Hector et Berthe regardaient Sauvresy avec cette attention fixe, voisine de l’hébétement. Ils s’efforçaient de comprendre, ils ne comprenaient pas encore.

– Finissons-en, reprit le mourant, mes forces s’épuisent. Donc, ce matin même, cette bouteille contenant un litre environ de potion, notre biographie et la relation de mon empoisonnement ont été remises aux mains d’un homme sûr et dévoué que vous n’arriveriez pas à corrompre si vous le connaissiez. Rassurez-vous, il ignore la nature du dépôt. Le jour où vous vous marierez, cet ami vous rendra le tout. Si au contraire, d’aujourd’hui en un an, vous n’êtes pas mariés, il a ordre de remettre le dépôt confié à son honneur entre les mains du procureur impérial.

Un double cri d’horreur et d’angoisse apprit à Sauvresy qu’il avait bien choisi sa vengeance.

– Et songez-y bien, ajouta-t-il, le paquet remis à la justice, c’est le bagne, pour vous, sinon l’échafaud.

Sauvresy avait abusé de ses forces. Il retomba sur son lit haletant, la bouche entrouverte, les yeux éteints; les traits si décomposés qu’on eût pu croire qu’il allait expirer.

Mais ni Berthe ni Trémorel ne songeaient à le secourir. Ils restaient là, en face l’un de l’autre, la pupille dilatée, hébétés, comme si leurs pensées se fussent rencontrées dans les tourments de cet avenir que leur imposait l’implacable ressentiment de l’homme qu’ils avaient outragé. Ils étaient, maintenant, indissolublement unis, confondus dans une destinée pareille, sans que rien pût les séparer, que la mort. Une chaîne les liait plus étroite et plus dure que celle des forçats, chaîne d’infamies et de crimes, dont le premier anneau était un baiser et le dernier un empoisonnement.

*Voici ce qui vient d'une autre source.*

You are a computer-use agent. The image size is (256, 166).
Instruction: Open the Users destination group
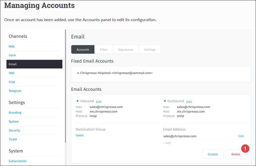click(80, 135)
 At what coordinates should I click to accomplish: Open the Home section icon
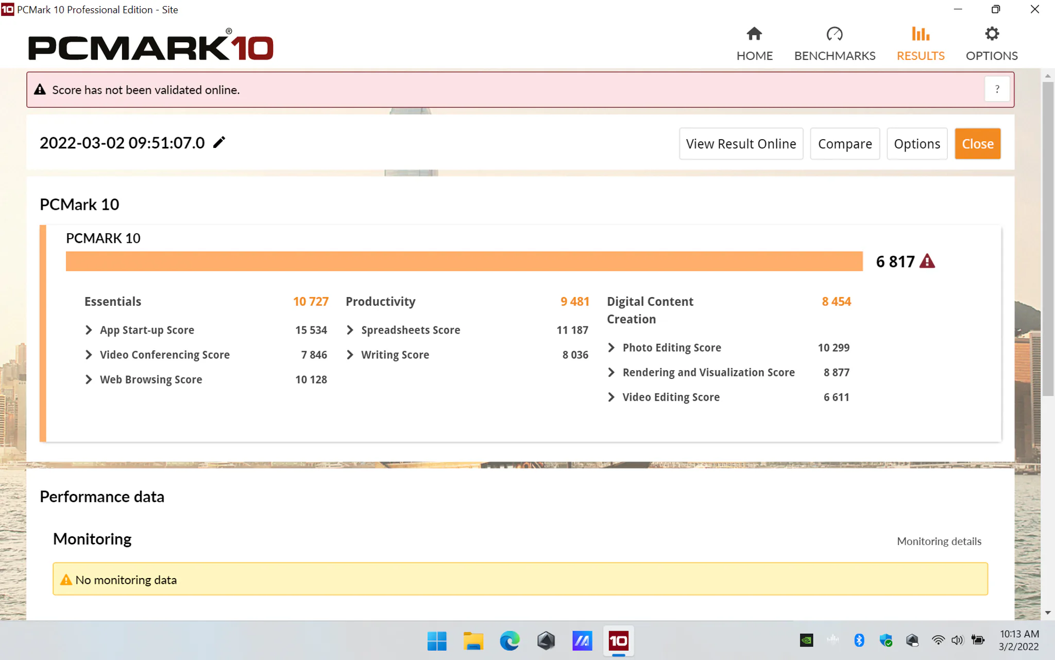tap(754, 34)
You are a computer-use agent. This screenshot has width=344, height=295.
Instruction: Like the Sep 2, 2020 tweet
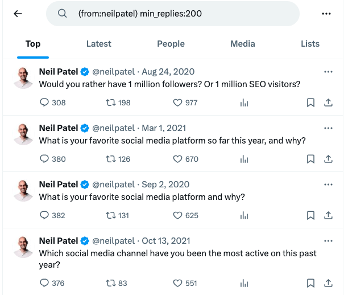(177, 216)
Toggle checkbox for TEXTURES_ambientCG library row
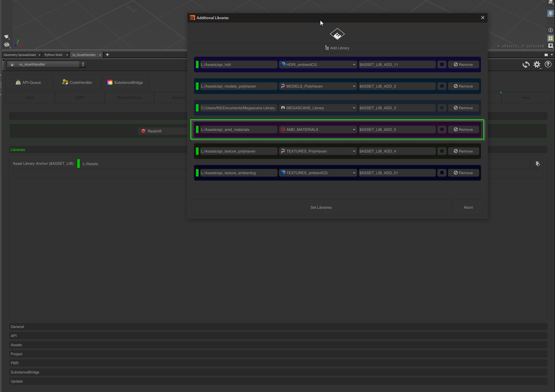Viewport: 555px width, 392px height. pos(442,173)
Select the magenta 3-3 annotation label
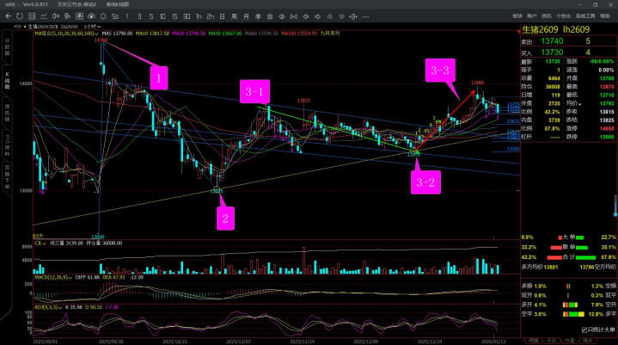This screenshot has height=345, width=618. tap(439, 71)
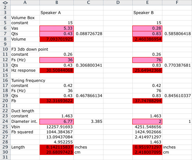Click the select-all diamond corner icon

(x=5, y=2)
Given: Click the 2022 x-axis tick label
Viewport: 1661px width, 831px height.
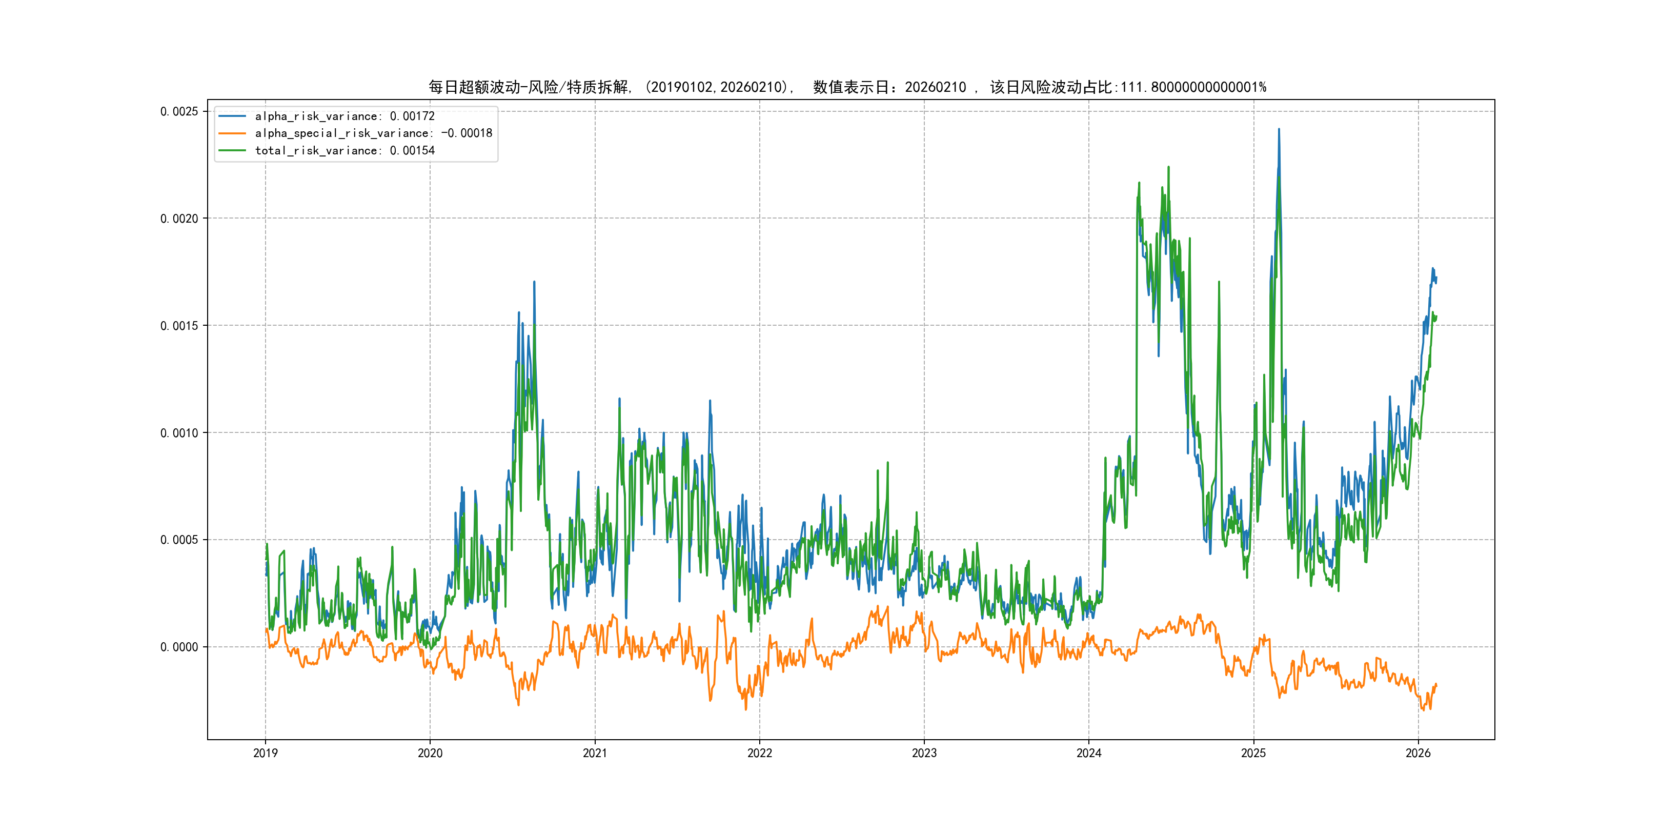Looking at the screenshot, I should click(760, 753).
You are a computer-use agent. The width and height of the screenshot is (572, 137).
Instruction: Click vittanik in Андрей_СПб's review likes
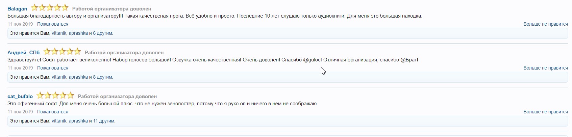tap(59, 77)
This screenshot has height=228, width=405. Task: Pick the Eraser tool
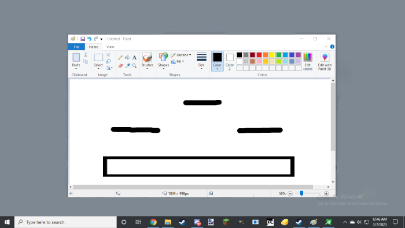120,66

Désormais Sauvresy pouvait mourir, sa vengeance planait sur leur tête, faisant ombre à leur soleil. Libres en apparence, ils iraient dans la vie écrasés par le fardeau du passé, plus esclaves que les Noirs des marais empestés de l’Amérique du Sud.

Séparés par la haine et le mépris, ils se voyaient rivés par la terreur commune du châtiment, condamnés à un embrassement éternel.

Mais ce serait méconnaître Berthe que de croire qu’elle en voulut à son mari. C’est en ce moment qu’il l’écrasait du talon qu’elle l’admirait.

Agonisant, si faible qu’un enfant eût eu raison aisément de son dernier souffle, il prenait pour elle des proportions supra-humaines.

Elle n’avait idée ni de tant de constance ni de tant de courage s’alliant à tant de dissimulation et de génie. Comme il les avait devinés! Comme il avait su se jouer d’eux! Pour être le plus fort, le maître, il n’avait eu qu’à vouloir. Jusqu’à un certain point elle jouissait de l’étrange atrocité de cette scène, trop excessive pour être de celles qui entrent dans les prévisions humaines. Elle ressentait quelque chose comme un âpre orgueil à s’y trouver mêlée, à y jouer un rôle. En même temps elle était transportée de rage et de regrets en songeant que cet homme elle l’avait eu à elle, en son pouvoir, qu’il avait été à ses genoux. Elle était bien près de l’aimer. Entre tous les hommes, maîtresse de ses destinées, c’est lui qu’elle eût choisi. Et il allait lui échapper.